### Problem to work on
Considering every line below, count those with the word "Switch" and give only the result.

──────── The input

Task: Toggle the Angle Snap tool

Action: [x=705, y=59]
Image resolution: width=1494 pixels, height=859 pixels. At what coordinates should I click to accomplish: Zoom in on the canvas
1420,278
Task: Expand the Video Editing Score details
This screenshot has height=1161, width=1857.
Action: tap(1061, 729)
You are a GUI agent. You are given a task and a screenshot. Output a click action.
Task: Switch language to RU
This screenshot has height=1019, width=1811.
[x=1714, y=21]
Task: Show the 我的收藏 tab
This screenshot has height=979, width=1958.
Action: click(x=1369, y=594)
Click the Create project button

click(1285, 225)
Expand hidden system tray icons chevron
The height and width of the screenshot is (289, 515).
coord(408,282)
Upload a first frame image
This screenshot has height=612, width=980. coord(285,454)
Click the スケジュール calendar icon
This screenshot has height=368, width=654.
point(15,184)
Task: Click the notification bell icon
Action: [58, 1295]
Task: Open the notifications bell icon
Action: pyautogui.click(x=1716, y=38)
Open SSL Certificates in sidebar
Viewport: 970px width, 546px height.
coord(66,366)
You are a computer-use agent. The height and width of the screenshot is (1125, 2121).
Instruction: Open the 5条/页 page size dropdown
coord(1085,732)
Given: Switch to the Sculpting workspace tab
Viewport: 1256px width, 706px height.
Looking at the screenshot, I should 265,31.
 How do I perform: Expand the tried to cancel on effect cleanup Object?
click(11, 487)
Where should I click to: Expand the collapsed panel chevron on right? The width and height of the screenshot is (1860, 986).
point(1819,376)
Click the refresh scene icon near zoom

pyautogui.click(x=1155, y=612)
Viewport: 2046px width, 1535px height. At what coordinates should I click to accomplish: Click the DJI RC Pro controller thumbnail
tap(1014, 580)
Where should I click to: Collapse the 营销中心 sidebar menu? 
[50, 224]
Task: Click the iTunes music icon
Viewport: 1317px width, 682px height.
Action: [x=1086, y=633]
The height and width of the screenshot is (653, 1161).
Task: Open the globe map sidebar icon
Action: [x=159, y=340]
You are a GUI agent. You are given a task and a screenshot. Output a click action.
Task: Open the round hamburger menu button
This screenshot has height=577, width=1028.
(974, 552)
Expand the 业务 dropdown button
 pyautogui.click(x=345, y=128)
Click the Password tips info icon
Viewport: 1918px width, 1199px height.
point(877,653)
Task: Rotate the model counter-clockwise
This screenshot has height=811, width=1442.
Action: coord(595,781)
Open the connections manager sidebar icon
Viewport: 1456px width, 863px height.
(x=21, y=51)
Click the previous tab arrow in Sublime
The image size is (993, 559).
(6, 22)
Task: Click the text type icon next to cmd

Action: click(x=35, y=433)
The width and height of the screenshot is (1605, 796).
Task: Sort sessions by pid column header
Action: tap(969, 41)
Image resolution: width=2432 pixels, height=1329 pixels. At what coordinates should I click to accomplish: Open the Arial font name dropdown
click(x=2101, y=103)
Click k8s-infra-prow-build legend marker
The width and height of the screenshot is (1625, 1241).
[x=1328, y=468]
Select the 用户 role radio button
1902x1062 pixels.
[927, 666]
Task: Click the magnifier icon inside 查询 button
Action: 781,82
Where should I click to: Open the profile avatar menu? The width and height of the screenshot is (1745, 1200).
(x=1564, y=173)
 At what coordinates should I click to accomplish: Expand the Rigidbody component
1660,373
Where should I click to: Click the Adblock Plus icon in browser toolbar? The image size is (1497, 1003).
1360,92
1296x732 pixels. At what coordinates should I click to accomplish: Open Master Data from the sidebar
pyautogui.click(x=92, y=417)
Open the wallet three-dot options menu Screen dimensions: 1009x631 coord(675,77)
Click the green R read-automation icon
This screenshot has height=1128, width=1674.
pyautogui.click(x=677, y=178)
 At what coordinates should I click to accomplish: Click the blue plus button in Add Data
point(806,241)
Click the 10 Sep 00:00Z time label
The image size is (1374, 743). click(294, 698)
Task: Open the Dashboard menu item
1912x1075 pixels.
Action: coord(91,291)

────────────────

### Task output
2